- **Tasks to carry out**
• A. In the kernel mailing-list post, name every distinct Linux distribution release that appears with a version number.
• B. Print the part of the kernel mailing-list post starting at "my test: copy" and ending at "2.4.7 on machine 1)".

- **Source extract**
• • •

2002-01-15 03:15:01

by Klaus Meyer

[permalink] [raw]
Subject: highmem=system killer, 2.2.17=performance killer ?

Sorry, i'm a little bit confused now after reading all comments in this
list since
the release of kernel 2.4.17 (without patch) concerning problems in vm +
swap.

Perhaps somebody with more kernel experience can give a hint to clarify
the situation.

i've got serious problems using 2.4.x kernels using highmem support.
It seems to me that i'm not the only one, but the difference to most
other ones is,
that i can't use highmem because the system performance is terrible
slow.

the testbed:
1) Asus CUR-DLS (Server Set LE III) with two 1Ghz Pentiums, 2GB of ram
Suse 7.3, Redhat
7.2 Kernel 2.4.7, 2.4.16, official 2.4.17 i(without patch) in
different versions
(smp,no_smp,4GB,64GB highmem support)
2) Asus A7V 900 Mhz Athlon, 256 MB of RAM Suse 7.0, Kernel 2.2.16
2x DGE-500SX (Gigabit Ethernet)

my test: copy 2.6 GB of data from machine b) to machine a) via rcp or
nfs
using the gigabit ethernet network

a) using redhat 7.2 with kernel 2.4.7 on machine 1)
the copy process runs fine until 1.4 GB are cached (30 MB/s)
after that the performance is degraded to unusability of the system
(very high load, network throuput < 100k/s)
b) using Suse 7.3 with kernel 2.4.16 on machine 1)

• • •

[Entries drawn from a collection]

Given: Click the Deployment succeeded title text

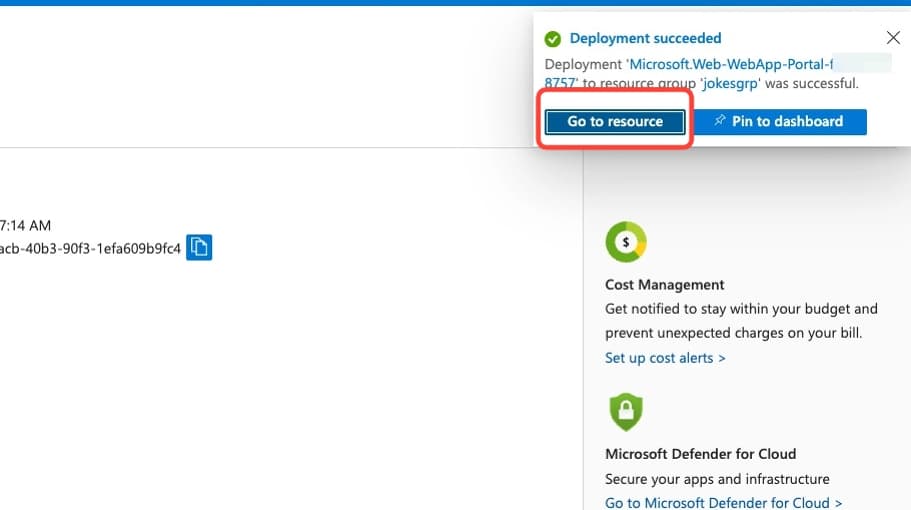Looking at the screenshot, I should tap(645, 38).
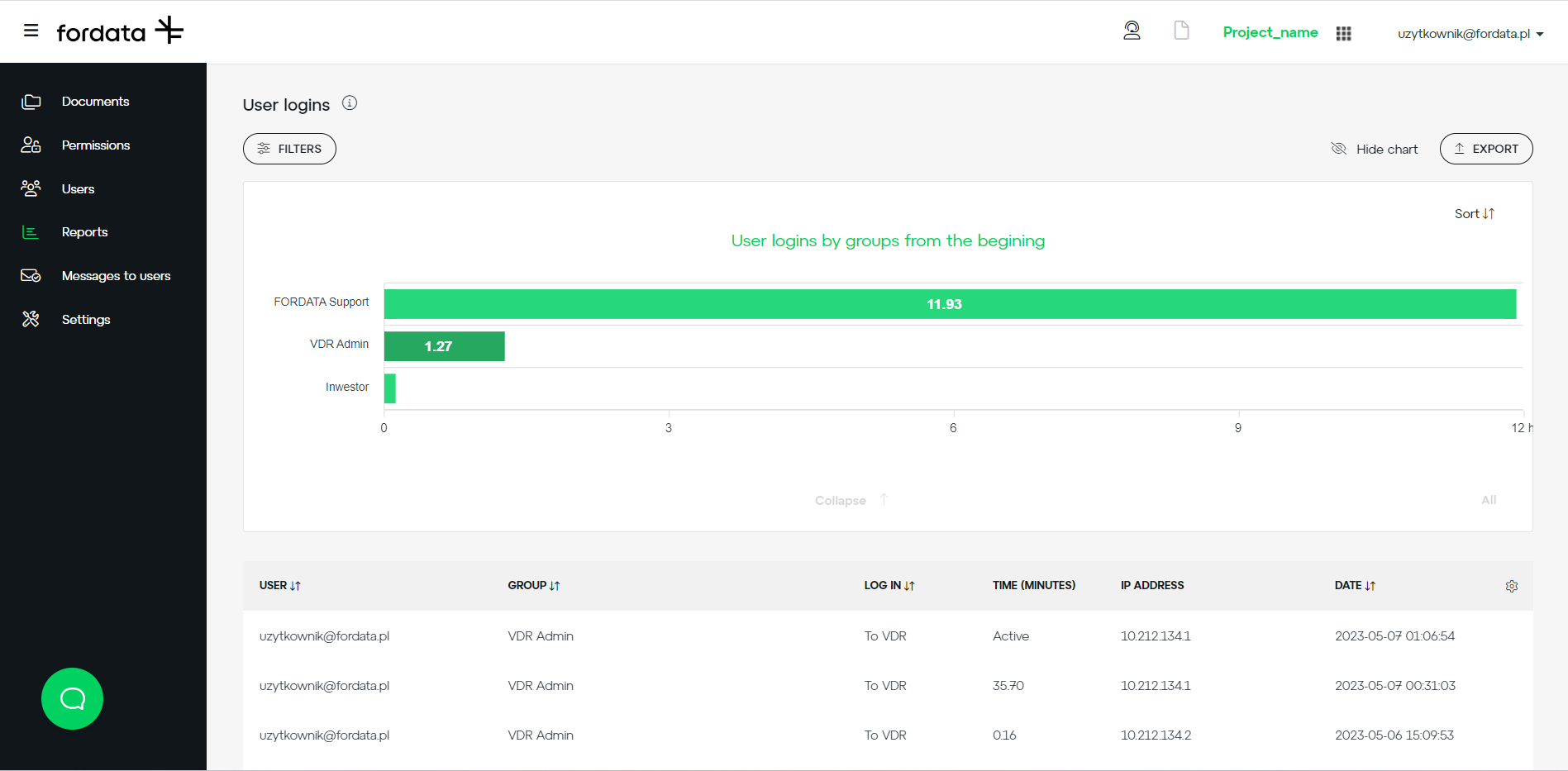Open Messages to users via its envelope icon
Screen dimensions: 1568x771
point(31,275)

• • •

- **Results of the tasks**
• A. Suse 7.3, Redhat 7.2, Suse 7.0

• B.
my test: copy 2.6 GB of data from machine b) to machine a) via rcp or
nfs
using the gigabit ethernet network

a) using redhat 7.2 with kernel 2.4.7 on machine 1)